New analysis shows that the public health grant has been cut by 24 per cent in real terms per capita since 2015/16 (equivalent to a reduction of £1 billion). The cut is falling most heavily on those living in the most deprived areas of the country who have seen greater reductions in funding even though they tend to have poorer health.
The ADPH has also published an open letter which calls for urgent action on public health funding. The Health Foundation has calculated that additional investment of £1.4 billion a year by 2024/25 is now needed to restore the real terms cut to the grant and keep pace with rising demand and costs. The additional funding is also vital to ensure that services can meet increased need arising from both historic trends of worsening health and increased risks to health due to people’s experiences of the pandemic.
The two organisations say that, while they welcome the Health and Social Care Secretary’s promise to ‘level up health’, continued cuts to public health funding threaten to undermine the levelling up agenda and further widen already stark health inequalities, which have been compounded by the coronavirus pandemic. While the government’s focus in the wake of the pandemic has understandably been on providing much-needed financial support to the NHS, there have been no clear signs of similar intent to invest in public health, despite urgent need.
The analysis reveals how the reduction in overall funding for the public health grant has impacted different services. Stop smoking services and tobacco control have seen the greatest real terms fall in funding with a 33 per cent reduction. But there have also been significant real terms reductions for drug and alcohol services (17 per cent), sexual health services (14 per cent), drug, and alcohol services for young people (11 per cent), and children’s services (five per cent). The one area in which spend increased has been in obesity services for children which has seen a nine per cent increase.
Jo Bibby, director of Health at the Health Foundation, said: “Even before the pandemic, a girl born in one of the poorest areas could expect to live nearly 20 fewer years in good health than a girl born in the one of the wealthiest. And Covid-19 is likely to have only further widened this gulf. The Health and Social Care Secretary has promised to finally address this injustice and has rightly acknowledged that levelling up health is fundamental to levelling up economically - a healthy and productive population will be essential to the country’s future prosperity. But ongoing cuts to the public health grant run counter to this agenda and will ultimately serve to further entrench health inequality.

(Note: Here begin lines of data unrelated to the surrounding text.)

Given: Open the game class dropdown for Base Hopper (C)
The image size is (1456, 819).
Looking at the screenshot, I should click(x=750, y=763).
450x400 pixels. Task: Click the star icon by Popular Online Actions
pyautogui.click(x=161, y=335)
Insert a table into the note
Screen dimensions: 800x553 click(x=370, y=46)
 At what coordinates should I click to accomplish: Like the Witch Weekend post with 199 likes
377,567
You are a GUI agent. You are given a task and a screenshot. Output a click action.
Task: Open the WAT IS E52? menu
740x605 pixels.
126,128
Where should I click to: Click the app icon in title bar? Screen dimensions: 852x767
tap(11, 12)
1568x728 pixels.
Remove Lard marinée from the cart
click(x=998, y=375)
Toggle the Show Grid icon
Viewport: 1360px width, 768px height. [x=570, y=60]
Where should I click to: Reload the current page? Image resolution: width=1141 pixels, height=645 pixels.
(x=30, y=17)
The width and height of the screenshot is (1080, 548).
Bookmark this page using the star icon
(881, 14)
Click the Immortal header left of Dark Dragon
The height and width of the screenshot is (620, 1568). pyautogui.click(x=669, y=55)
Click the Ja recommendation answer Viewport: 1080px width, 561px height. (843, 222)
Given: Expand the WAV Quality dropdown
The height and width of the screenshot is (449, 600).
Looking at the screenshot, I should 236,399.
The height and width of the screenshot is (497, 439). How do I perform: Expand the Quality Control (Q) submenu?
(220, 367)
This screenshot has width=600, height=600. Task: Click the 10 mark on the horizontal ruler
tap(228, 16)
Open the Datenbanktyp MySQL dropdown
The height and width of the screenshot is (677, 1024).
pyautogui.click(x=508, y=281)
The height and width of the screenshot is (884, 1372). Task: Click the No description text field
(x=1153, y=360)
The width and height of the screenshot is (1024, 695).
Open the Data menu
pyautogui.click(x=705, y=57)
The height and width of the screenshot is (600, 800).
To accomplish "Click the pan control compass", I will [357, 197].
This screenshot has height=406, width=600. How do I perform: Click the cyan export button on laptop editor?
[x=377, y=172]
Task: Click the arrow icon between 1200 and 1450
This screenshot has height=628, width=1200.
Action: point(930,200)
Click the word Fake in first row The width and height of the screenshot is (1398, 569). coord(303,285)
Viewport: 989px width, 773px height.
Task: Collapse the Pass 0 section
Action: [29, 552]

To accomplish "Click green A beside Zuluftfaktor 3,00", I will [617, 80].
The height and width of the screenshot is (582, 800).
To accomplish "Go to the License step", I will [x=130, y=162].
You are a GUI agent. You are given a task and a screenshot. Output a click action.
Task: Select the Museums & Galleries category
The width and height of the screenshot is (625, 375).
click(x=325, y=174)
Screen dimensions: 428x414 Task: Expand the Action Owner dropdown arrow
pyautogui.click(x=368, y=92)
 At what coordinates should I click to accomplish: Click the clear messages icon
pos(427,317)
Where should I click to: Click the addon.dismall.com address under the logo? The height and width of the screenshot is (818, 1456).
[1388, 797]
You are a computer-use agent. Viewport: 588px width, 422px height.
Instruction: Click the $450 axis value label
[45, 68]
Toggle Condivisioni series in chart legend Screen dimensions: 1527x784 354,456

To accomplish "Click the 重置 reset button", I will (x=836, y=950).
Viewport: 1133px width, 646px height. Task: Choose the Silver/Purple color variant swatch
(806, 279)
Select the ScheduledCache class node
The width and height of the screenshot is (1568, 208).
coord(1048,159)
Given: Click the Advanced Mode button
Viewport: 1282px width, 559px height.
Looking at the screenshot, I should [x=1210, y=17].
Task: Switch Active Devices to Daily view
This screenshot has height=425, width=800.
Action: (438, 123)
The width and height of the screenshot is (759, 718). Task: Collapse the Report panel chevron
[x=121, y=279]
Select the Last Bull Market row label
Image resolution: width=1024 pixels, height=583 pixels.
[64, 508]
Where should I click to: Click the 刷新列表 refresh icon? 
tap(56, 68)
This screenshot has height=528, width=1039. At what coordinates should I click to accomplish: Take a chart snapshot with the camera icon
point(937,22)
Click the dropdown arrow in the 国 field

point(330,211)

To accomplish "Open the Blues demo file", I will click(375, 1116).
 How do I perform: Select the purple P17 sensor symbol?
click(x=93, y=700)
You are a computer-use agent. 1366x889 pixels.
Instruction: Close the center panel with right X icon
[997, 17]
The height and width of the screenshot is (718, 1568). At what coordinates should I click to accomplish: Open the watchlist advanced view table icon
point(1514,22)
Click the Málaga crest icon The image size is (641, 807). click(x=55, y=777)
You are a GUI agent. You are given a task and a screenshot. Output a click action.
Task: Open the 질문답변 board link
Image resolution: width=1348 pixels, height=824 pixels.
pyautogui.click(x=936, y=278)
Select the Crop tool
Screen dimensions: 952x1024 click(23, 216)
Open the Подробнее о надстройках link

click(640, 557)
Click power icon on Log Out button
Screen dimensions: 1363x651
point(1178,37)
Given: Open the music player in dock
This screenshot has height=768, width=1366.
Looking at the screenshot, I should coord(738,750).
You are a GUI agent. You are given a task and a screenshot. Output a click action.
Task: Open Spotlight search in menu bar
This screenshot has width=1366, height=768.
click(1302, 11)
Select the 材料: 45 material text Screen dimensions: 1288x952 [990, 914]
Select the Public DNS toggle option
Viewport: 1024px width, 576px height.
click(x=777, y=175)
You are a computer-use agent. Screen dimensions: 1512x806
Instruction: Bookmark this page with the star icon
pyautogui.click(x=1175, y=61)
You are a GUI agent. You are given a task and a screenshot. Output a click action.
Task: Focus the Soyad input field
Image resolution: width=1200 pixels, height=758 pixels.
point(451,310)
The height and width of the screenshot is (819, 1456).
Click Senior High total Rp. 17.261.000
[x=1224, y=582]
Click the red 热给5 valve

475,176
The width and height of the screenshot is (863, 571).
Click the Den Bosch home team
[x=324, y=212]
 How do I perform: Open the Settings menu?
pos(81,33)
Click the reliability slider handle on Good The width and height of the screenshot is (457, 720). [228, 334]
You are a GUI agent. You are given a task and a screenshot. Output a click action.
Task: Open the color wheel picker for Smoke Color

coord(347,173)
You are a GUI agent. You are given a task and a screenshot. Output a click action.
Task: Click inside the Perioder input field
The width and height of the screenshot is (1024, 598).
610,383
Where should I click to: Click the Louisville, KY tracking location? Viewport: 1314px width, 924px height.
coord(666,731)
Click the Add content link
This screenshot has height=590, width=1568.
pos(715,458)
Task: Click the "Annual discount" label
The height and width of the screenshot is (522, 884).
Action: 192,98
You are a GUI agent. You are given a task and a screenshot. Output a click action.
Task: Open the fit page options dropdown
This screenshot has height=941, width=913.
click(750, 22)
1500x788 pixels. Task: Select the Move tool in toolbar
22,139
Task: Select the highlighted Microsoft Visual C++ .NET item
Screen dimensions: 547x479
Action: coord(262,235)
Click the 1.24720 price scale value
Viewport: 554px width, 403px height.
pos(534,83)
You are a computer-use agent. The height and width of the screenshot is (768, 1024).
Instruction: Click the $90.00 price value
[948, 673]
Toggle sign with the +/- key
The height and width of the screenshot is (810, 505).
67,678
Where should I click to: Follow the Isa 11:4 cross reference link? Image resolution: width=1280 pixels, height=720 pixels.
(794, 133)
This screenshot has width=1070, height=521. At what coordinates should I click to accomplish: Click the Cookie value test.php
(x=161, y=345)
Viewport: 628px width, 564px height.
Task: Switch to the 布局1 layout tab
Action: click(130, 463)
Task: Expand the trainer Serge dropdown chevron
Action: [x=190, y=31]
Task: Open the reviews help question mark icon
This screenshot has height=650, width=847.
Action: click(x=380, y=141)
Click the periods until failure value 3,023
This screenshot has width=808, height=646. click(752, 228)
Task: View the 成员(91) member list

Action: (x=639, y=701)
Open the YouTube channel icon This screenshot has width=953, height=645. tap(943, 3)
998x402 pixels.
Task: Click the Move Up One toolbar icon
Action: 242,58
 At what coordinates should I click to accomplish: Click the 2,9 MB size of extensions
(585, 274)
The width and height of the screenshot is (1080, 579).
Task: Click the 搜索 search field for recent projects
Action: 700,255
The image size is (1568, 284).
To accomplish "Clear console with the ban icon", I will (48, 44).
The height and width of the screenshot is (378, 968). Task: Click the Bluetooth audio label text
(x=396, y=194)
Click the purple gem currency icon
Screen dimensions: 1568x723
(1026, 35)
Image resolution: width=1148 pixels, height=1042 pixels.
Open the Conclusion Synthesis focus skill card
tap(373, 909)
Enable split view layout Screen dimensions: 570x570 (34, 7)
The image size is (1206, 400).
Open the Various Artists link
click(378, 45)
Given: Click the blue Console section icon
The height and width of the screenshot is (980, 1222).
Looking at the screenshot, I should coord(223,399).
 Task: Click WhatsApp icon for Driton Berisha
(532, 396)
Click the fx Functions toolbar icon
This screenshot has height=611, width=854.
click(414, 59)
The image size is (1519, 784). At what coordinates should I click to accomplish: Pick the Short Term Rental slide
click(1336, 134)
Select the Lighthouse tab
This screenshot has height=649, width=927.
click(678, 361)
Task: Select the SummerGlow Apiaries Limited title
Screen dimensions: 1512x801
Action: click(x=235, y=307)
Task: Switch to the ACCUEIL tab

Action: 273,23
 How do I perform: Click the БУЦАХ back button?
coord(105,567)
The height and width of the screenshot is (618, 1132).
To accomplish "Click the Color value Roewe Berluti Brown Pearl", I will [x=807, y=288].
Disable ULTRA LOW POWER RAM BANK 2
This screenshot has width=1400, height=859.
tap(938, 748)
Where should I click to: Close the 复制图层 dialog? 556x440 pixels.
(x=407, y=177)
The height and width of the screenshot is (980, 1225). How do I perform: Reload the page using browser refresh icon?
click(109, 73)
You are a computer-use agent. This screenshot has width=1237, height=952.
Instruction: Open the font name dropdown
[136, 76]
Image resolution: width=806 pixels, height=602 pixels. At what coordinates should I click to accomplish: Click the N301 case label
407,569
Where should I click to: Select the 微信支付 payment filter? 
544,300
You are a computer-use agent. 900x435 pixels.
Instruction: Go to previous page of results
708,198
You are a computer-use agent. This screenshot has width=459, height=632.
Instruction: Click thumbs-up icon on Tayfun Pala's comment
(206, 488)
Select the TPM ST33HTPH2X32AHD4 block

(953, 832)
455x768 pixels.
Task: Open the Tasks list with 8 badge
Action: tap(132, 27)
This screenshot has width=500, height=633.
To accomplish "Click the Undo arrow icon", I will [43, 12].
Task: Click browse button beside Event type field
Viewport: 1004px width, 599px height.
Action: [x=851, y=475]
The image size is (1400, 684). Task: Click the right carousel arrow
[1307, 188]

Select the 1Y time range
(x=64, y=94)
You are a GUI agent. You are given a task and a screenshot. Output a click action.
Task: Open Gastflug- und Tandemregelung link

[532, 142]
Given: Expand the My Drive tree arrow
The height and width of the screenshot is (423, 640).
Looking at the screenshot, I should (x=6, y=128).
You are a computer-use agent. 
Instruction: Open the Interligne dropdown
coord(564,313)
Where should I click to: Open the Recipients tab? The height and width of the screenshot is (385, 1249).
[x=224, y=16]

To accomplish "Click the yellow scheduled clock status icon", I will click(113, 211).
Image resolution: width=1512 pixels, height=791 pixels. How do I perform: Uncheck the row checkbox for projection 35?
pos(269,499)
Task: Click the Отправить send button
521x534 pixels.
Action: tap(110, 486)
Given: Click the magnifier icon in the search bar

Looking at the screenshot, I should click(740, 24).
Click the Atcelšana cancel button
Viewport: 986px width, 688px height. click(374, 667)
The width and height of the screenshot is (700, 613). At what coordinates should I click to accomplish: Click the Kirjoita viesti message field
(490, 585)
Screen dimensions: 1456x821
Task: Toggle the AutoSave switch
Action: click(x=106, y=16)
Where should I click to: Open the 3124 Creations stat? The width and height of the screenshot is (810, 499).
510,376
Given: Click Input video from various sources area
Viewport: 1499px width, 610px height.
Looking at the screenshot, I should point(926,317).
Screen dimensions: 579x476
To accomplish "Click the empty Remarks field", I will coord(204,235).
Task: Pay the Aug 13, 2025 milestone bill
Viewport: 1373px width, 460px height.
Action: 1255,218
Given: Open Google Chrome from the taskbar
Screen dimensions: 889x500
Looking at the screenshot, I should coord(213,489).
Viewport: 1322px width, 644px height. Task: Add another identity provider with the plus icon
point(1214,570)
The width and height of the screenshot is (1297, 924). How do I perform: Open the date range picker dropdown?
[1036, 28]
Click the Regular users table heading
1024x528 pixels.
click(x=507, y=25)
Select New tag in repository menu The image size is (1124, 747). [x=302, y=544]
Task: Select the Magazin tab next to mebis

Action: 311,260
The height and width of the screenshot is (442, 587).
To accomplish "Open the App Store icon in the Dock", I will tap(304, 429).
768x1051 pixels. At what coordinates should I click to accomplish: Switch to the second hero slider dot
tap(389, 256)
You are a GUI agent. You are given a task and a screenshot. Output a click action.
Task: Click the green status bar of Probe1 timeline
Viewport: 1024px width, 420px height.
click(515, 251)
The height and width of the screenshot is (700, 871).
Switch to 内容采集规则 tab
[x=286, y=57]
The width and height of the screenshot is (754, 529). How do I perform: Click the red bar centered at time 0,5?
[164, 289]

“As the country emerges from the biggest health crisis it has ever faced, the role of public health is as important as it’s ever been. The upcoming spending review presents an opportunity for the government to finally put an end to the short-sightedness of underinvesting in services which keep people healthy and prevent them from becoming ill in the first place. While there is a clear need for further investment in the NHS, to aid recovery from the pandemic and tackle the backlog in care, this must not be at the expense of funding for public health. The evidence shows that this would be a false economy - a failure to properly fund public health now will mean that the costs of dealing with poor health will be felt across the economy and our society for years to come.”